Within, Galileo wrote that the heliocentric model of the solar system — which argues that the planets rotate around the sun — did not inherently contradict the Bible. Galileo reasoned that the scant references to astronomical events in the scriptures should not be taken literally because the scribes who wrote them simplified the descriptions so that common people could understand them.

In 1615, the Inquisition got ahold of the letter and forwarded the missive to Dominican friar Niccolò Lorini. Concerned with the possible consequences, Galileo made a move to appease the church.

Evidence showed that Galileo wrote a different and more delicately phrased version of the original letter. He then asked a friendly cleric in Rome — Piero Dini — to pass this along to the Vatican, with the claim that his enemies in the Church doctored the original letter to make him look bad.

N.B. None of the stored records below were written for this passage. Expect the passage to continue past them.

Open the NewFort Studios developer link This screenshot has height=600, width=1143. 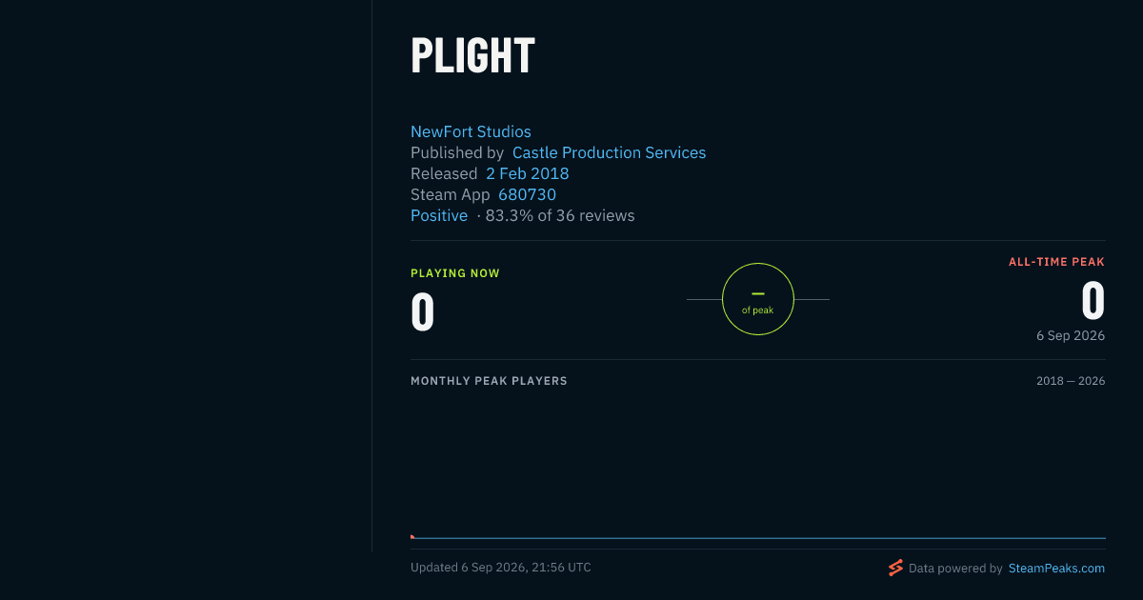pos(471,131)
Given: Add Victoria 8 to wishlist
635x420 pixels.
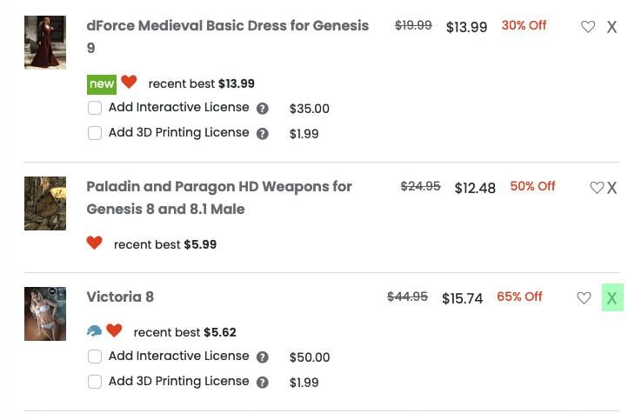Looking at the screenshot, I should point(584,298).
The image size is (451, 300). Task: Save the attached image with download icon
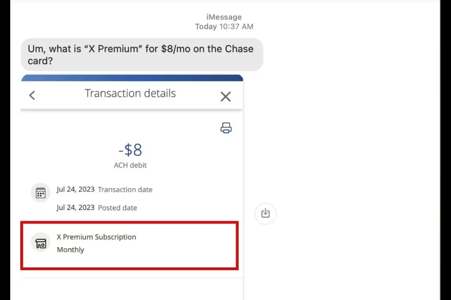point(265,213)
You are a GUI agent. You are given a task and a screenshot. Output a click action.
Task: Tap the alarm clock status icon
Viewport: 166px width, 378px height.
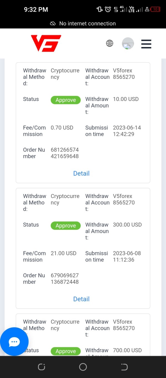click(108, 9)
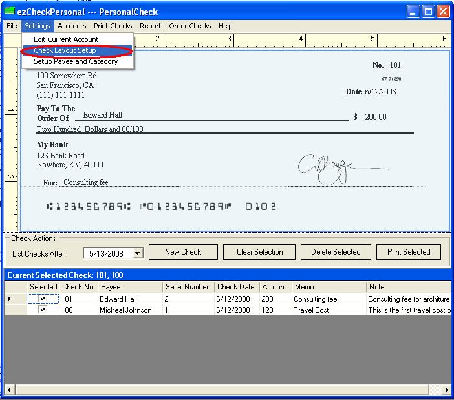This screenshot has width=454, height=400.
Task: Click the horizontal scrollbar right arrow
Action: (x=446, y=390)
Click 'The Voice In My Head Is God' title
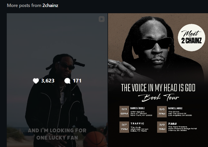The height and width of the screenshot is (147, 208). coord(158,88)
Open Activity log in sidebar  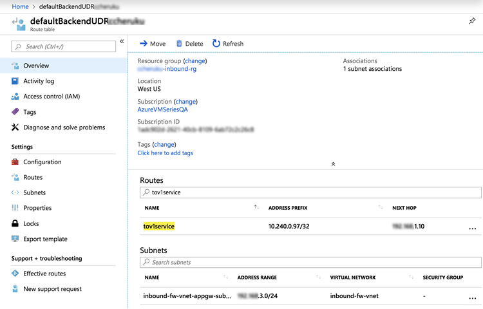coord(39,81)
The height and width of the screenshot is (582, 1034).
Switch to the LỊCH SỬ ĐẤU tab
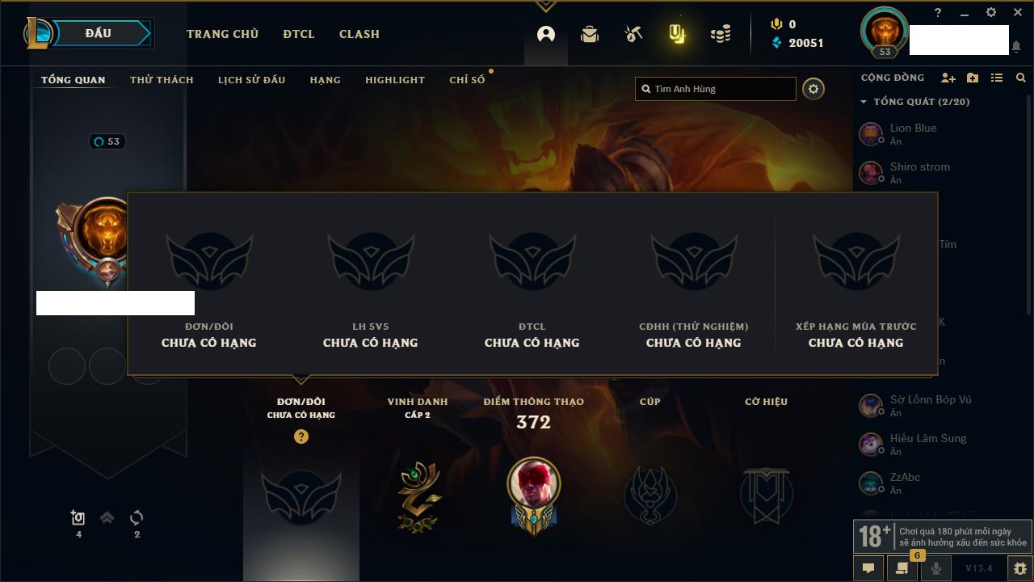click(x=251, y=80)
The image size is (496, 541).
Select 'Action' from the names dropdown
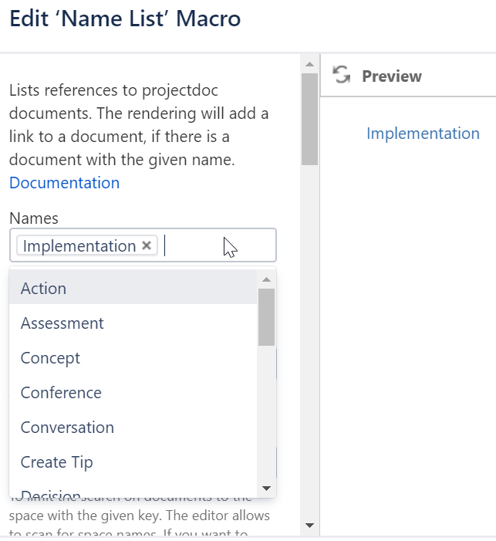[x=43, y=288]
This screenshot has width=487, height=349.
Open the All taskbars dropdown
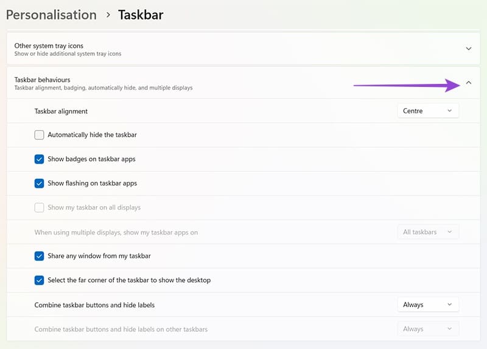(427, 232)
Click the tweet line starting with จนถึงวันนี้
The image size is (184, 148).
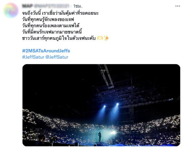tap(60, 13)
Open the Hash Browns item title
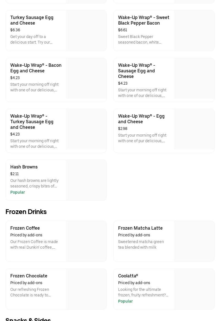The image size is (224, 321). pos(24,167)
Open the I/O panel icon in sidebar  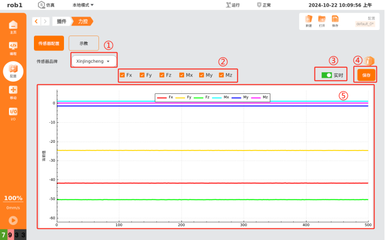pyautogui.click(x=13, y=113)
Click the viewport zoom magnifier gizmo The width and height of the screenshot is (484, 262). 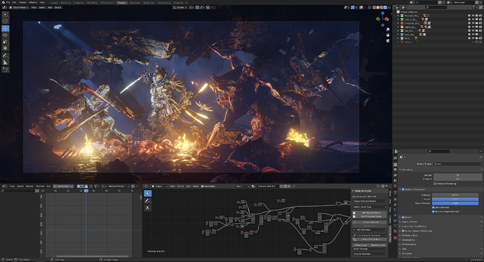point(388,29)
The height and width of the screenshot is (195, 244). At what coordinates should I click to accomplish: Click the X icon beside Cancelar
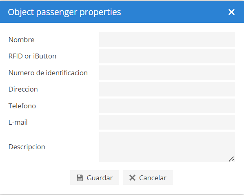132,178
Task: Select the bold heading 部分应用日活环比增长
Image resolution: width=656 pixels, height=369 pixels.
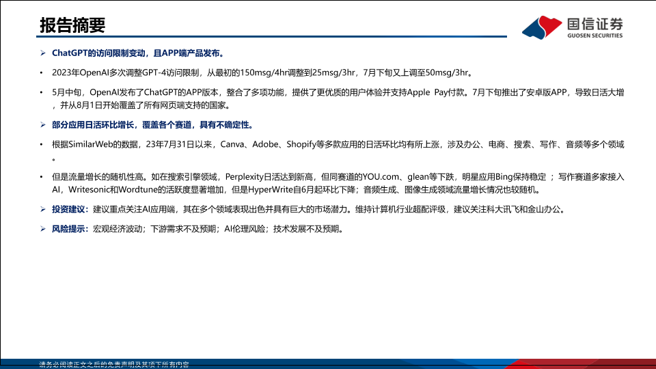Action: pos(152,126)
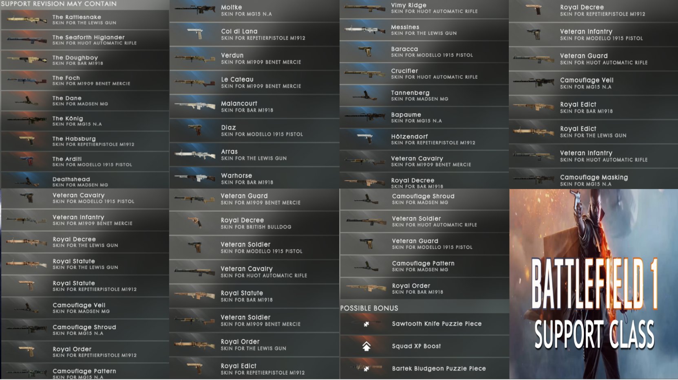The width and height of the screenshot is (678, 380).
Task: Select the Col di Lana skin row
Action: pos(254,34)
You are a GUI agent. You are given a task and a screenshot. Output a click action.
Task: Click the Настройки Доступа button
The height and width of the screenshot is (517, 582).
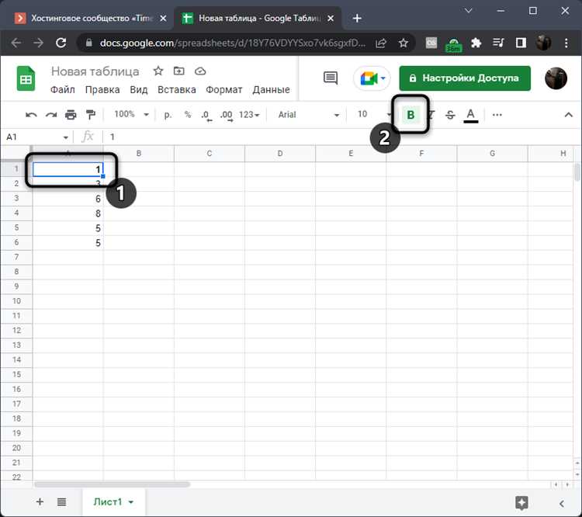click(x=465, y=78)
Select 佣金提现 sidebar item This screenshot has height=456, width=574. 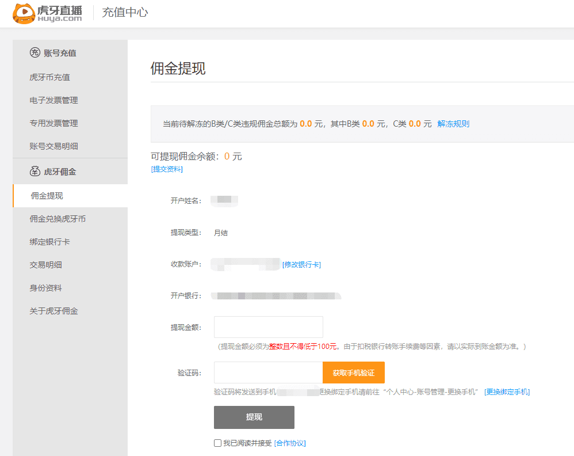pos(47,196)
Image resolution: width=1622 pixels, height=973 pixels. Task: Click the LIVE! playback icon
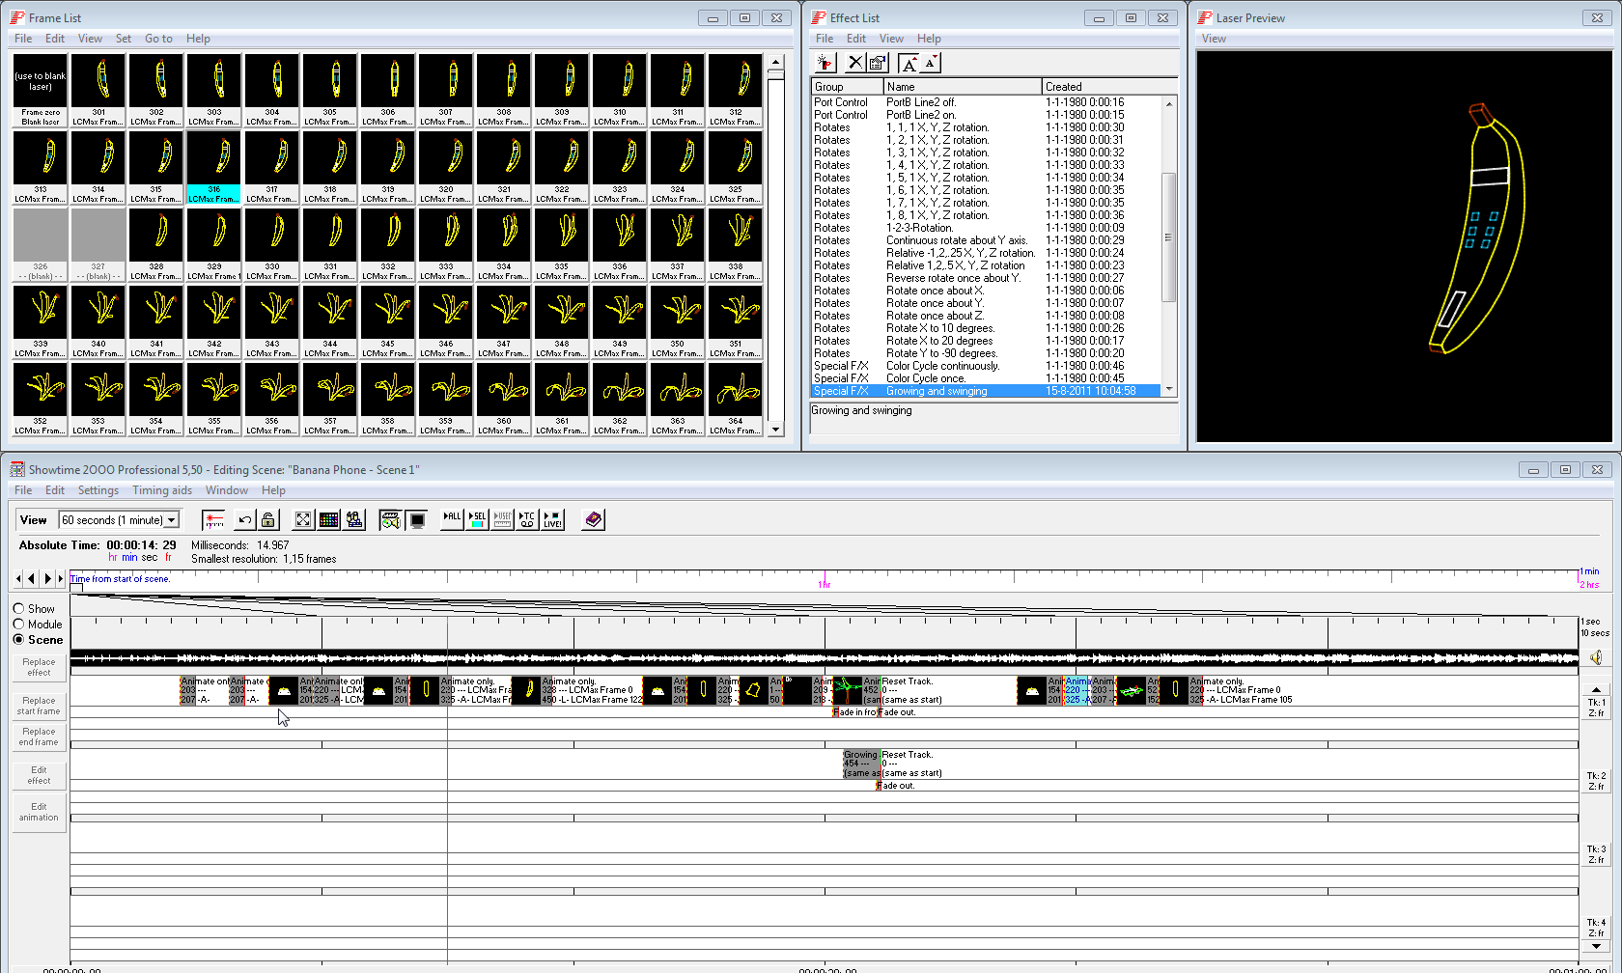(552, 520)
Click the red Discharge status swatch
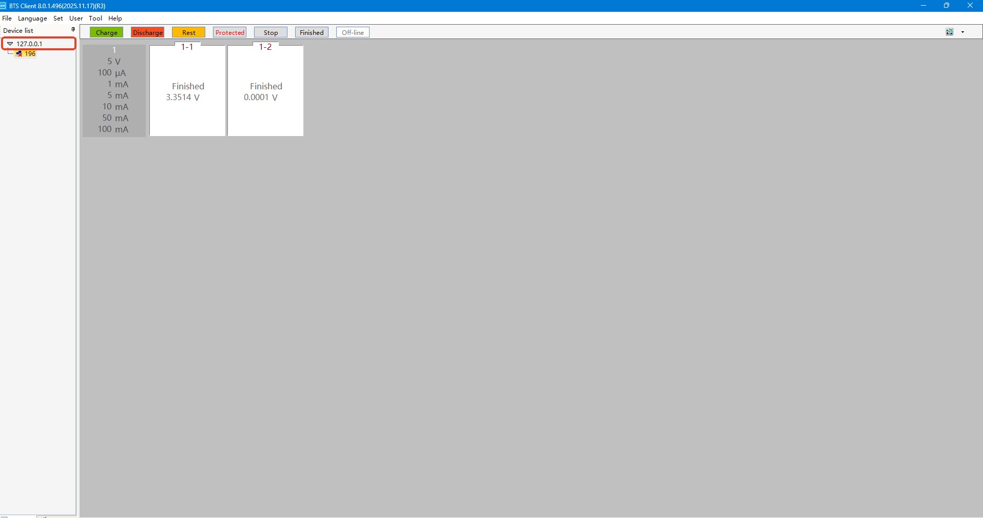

Astronomer Galileo Tricked Catholic Church
Featured image credit: Hulton Archive Getty Images

“The changes are telling. In one case, Galileo referred to certain propositions in the Bible as “false if one goes by the literal meaning of the words”. He crossed through the word “false”, and replaced it with “look different from the truth”,” Alison Abbott of Nature wrote.

Abbott, who first reported the discovery, said that the letter provided the strongest evidence to date that at the start of his battle with religious authorities of his time, Galileo engaged in damage control by spreading a toned-down version of his claims.

Despite Galileo’s efforts, however, the Inquisition ordered him to abandon his defense of the heliocentric model in 1616. He was later put on trial because of his scientific theories. In 1633, Galileo was convicted of a “strong suspicion of heresy”. He lived out his days on a rigidly enforced house arrest, and died nine years later.

Ricciardo and colleagues are now trying to determine when the letter arrived at the Royal Society Library — and how long it has been in there.